# [Passage shown]
<<<<
The Hard Facts: The Obligational Friendship

It’s Research Wednesday! Where I share the latest, or most fascinating, in the science of friendship.

“19.5% [of women] have a friend they hang out with strictly out of obligation .” (“Girl Bonding”; Women’s Health, September 2012)

Women’s Health conducted some research about female friendship in this month’s issue, and they found some pretty interesting stuff. 53 % of women have been dumped by a friend. 63% have done the breaking up. 66 % are still friends with an ex.

But in my opinion, the stat above about friendships out of obligation is the most interesting. It made me wonder: Are these 19.5 % of women the ones making the plans, or are they just accepting invitations because they feel they have no other choice?

I’m guessing the latter. According to the same Women’s Health information, of the 63% who have broken up with a friend, 55% say they slowly cut the pal out of their life. Slowly cutting a friend out sounds to me like they just stopped issuing invitations. But actively cutting ties with a friend–choosing to reject invitations and not answer phone calls–takes initiative that I’m guessing feels too mean for some women. So they accept invitations out of obligation, and nothing else.

Truth be told, I’m surprised at that 19.5 number. I actually thought it would be more. From what I can tell, a good amount of women have someone they hang out with because they feel like they should, or they must. It’s amazing to think about, really–friendship is supposed to be this very active relationship. Two people who enjoy each other, choosing to make time to spend together. But so much of friendships come from other influences–families, offices, spouses that force you together.

So I’m wondering, how many of you have friends you hang out with out of obligation? Are there pals you wouldn’t see if it weren’t for their invitations?

23 Comments

Filed under The Search

23 responses to “The Hard Facts: The Obligational Friendship

  1. Sarah

    I’m pretty sure I *am* the friend people hang out with out of obligation. =)

    • Oh no, Sarah, I’m sure that’s not true! Though I bet we are ALL that friend to someone!

    • Anonymous

      Story of my life! I know I should stop inviting them to dinner or whatever (I’m always the one organizing and it takes forever to schedule anything), but I don’t have any close friends in this city and I just get tired of being at home all the time!

      • panbambina

        I find it very difficult to make friends in a new city too. I have not ever had a hard time meeting people and I am a pretty friendly person, but have only ever had one real friend. I don’t bother with trivial obligation friendships that are usually about one side using the other for one reason or another.
>>>>
# [Raw data]
<<<<
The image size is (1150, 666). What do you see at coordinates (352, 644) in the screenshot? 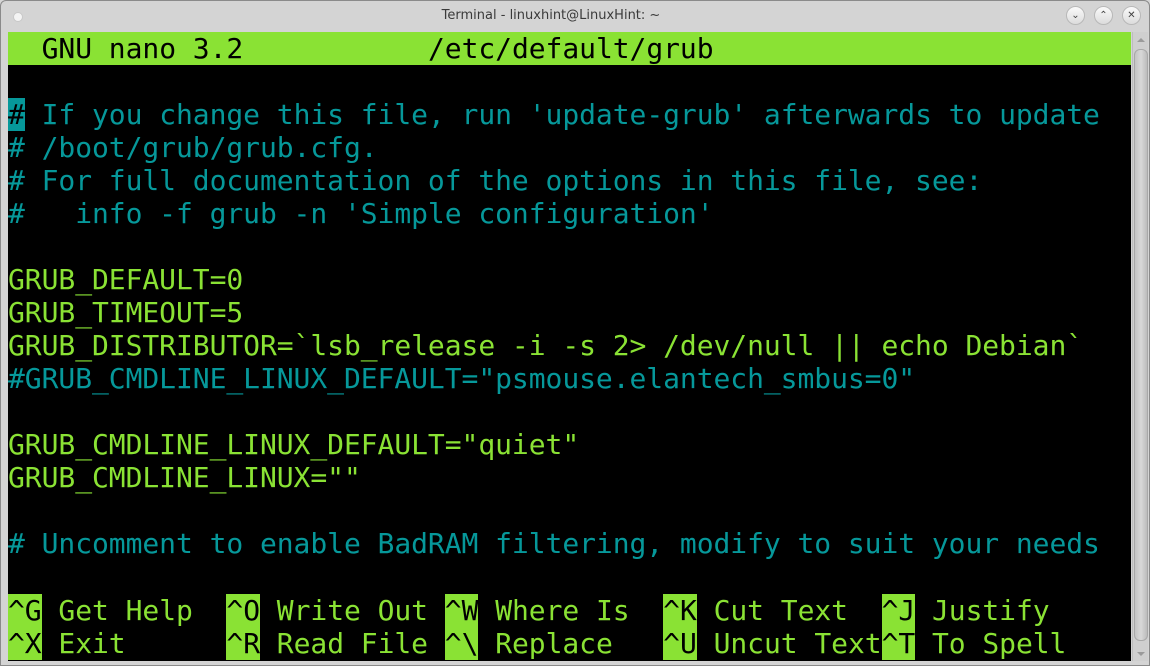
I see `shortcut-label: Read File` at bounding box center [352, 644].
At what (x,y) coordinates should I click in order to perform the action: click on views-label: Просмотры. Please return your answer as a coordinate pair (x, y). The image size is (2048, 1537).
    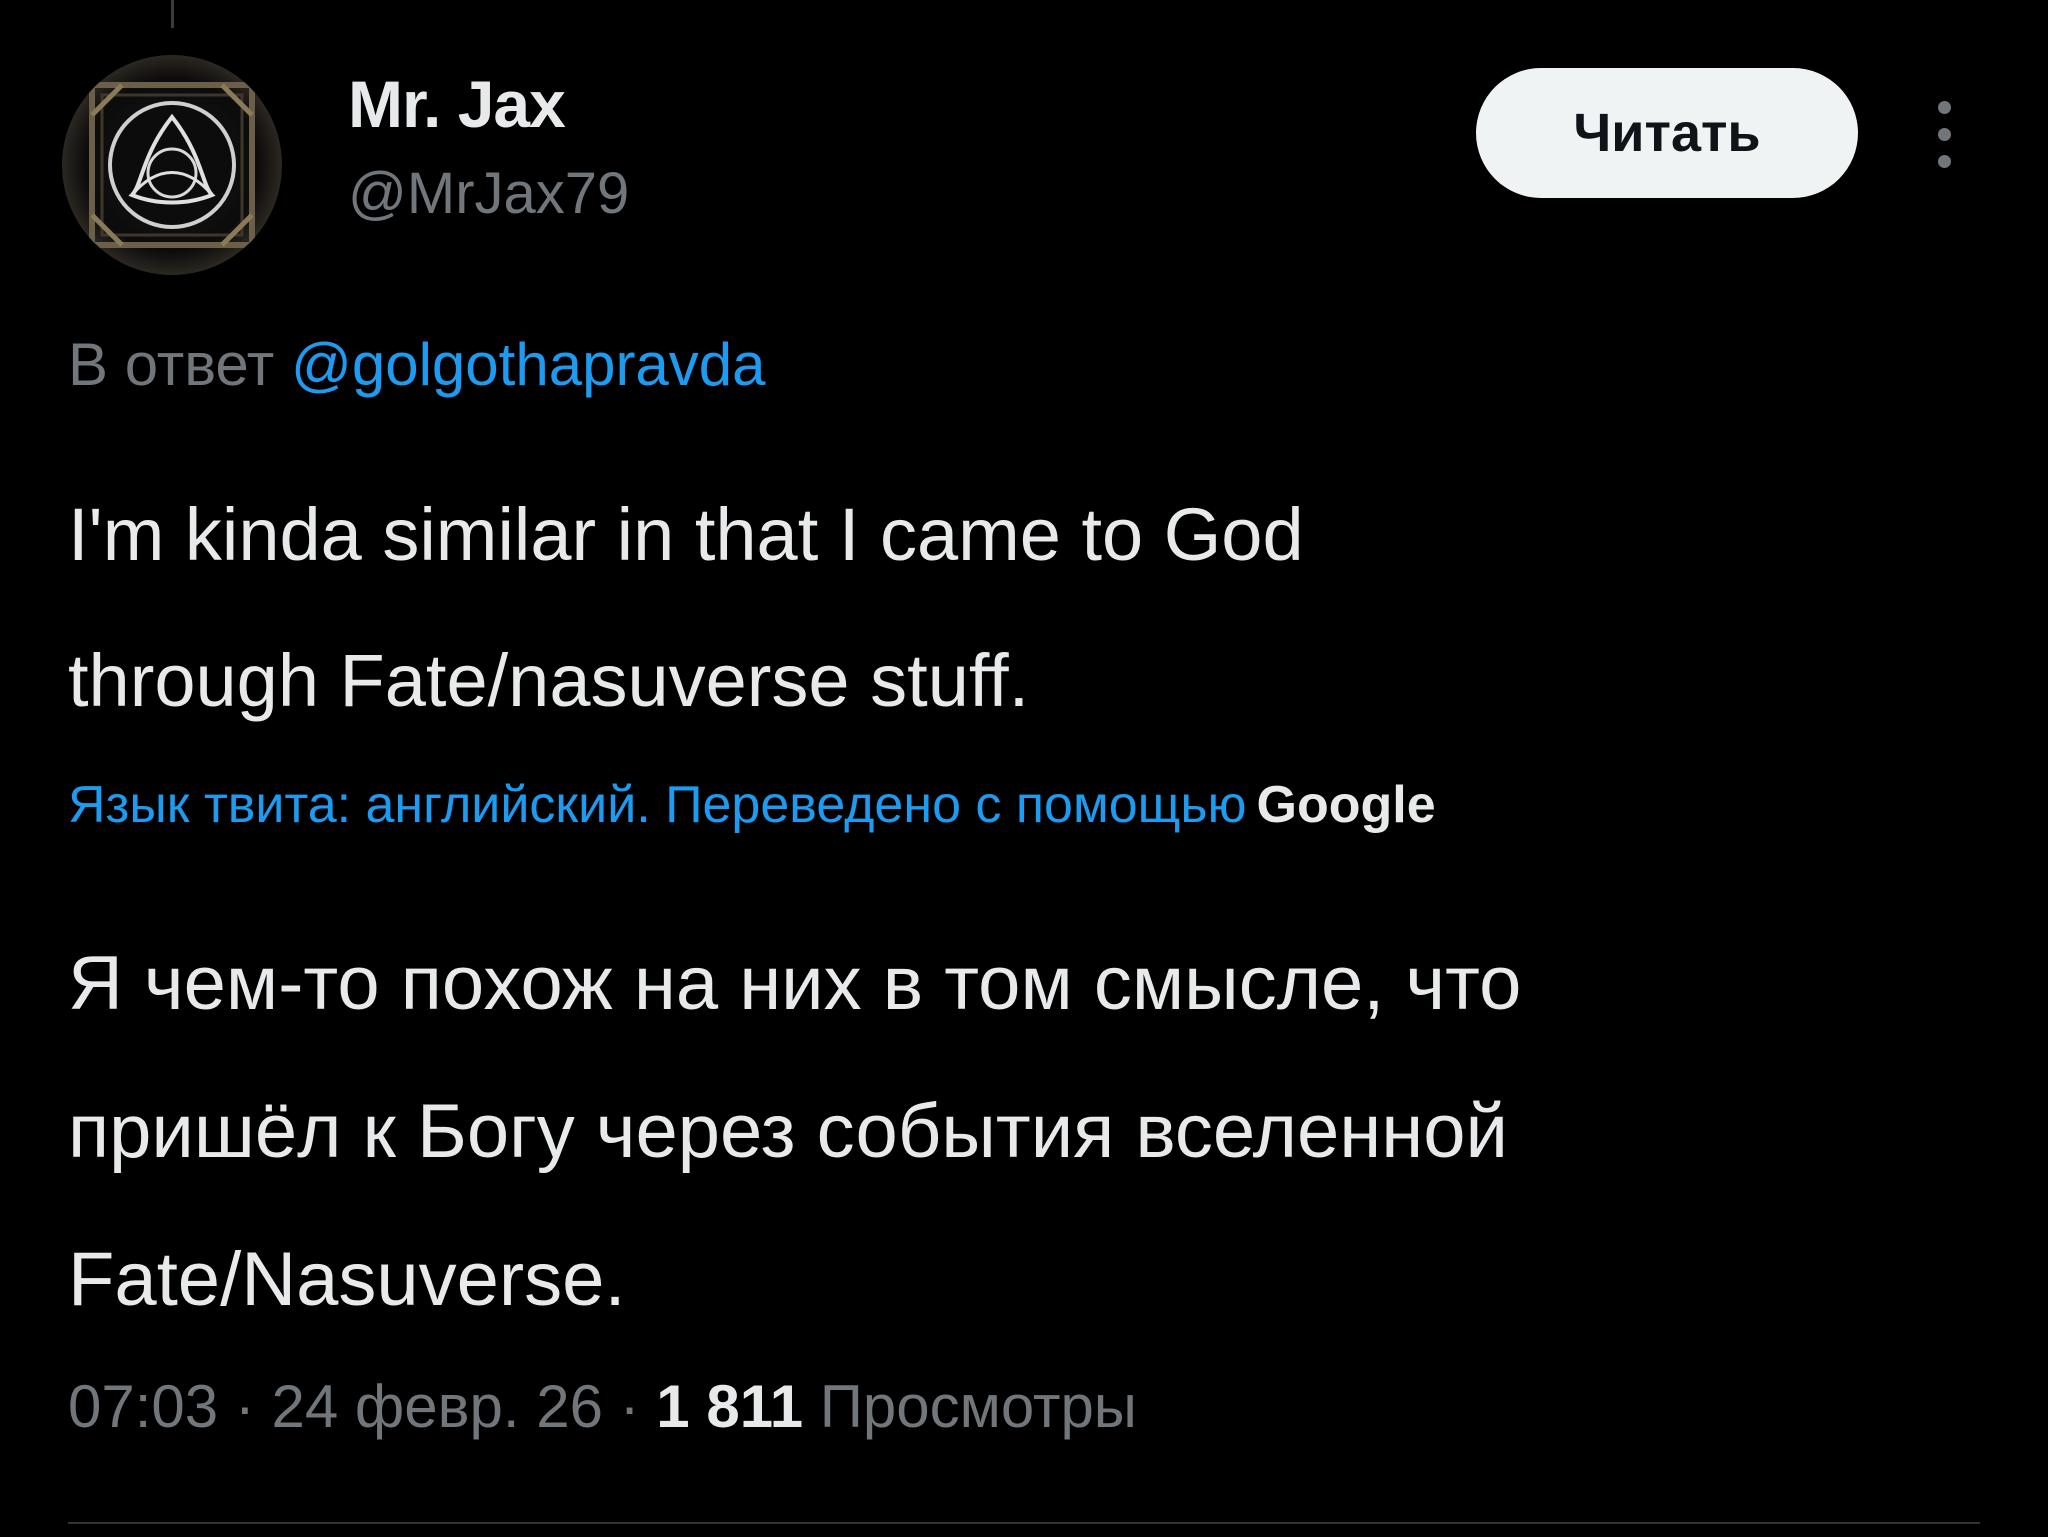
>>>>
# [Activity list]
(a) Translate this sentence from the post on obligational friendship into Spanish: "Truth be told, I’m surprised at that 19.5 number."
(b) Pick up the post on obligational friendship after its last sentence and continue it.
The listing has nothing to do with the tasks.

# [Answers by item number]
(a) A decir verdad, me sorprende esa cifra del 19,5.

(b)
  2. aimee

    I have had friends that were “friends” because our kids got along. Not that i did not like the person but we maybe did not have a lot in common, just the kids. But I have had other friends were I like them but not their kids. Maybe thier kid was super naughty or mean to my kid so I would not want to hang out with them as much and it would affect the friendship. And I am a military wife so there are wives you hang out with because our husbands are in the same unit or something.

  3. Interesting study. I’m pretty sure most of the 19.5% are probably too enmeshed in other people’s feelings and that’s why they feel obligated. They probably think they’ll do some great harm to the other if they say “no, thank you.”
    This made me think of my situation with an old friend. She knew I wasn’t busy and always called me out when I said no and took it personal. It became easier to just say yes because I was tired of trying to avoid hurting her feelings.I had weak boundaries (new realization by the way) and she walked all over them.
    It was only when she had moved away and wasn’t invited to my wedding that she dumped me – in anger. She couldn’t take “small wedding” and “it’s not personal” for an answer. I suppose even those were little white lies and me trying to soften the blow of I don’t want you at my wedding. Sometimes I’m too worried about what others will think to be direct and say NO.

  4. None now. Then again I am pretty subversive when it comes to following norms. I was wired for authenticity, meaning I feel good when I am honest with both myself and others. There are very few activities, outside my responsibilities, that I will do because I should. I would never see someone as a friend and pretend to enjoy it. There are family members I see out if obligation , but that’s sort of the design of family life, it’s essentially compusory, that’s why people have families, to be assured they will have someone in their life who is there for them.

    I suppose the obligation piece with friends comes up more when your friend has crossed over into the familial territory. Maybe you told each other you would always be there for each other, but then over the years you or she changed and you find yourselves drifting apart.

    Personally, I have lost so many relationships through the years, but I think this has to do with being someone who has always tried, or needed, to grow and heal and move forward. I wasn’t fixed internally, so when I grew my friendships didn’t always grow with me. I’m older now, and know myself better and see that pattern changing. Now I make friends with people who are more inconventional, and questioning…i fondue people who experience the world similarly, rather than just people who share interests.

    Sorry that was a long response. I am passionate about the topic of human connection ;)

    • Sorry about my autocorrect mistakes! That was find, not fondue ;). It’s hard to type on a phone!

    • That is so insightful . . . friends who have crossed over into the familial territory. Thanks for sharing!

    • PureSnickety

      I love your response as I feel much the same way. I have friends from my youth that I simply have nothing much but our teenage years connecting us.

      Sometimes, different life paths can make a friendship stronger and more interesting.

      However, in most cases, the person expects or wants me to be the same as I was at 16.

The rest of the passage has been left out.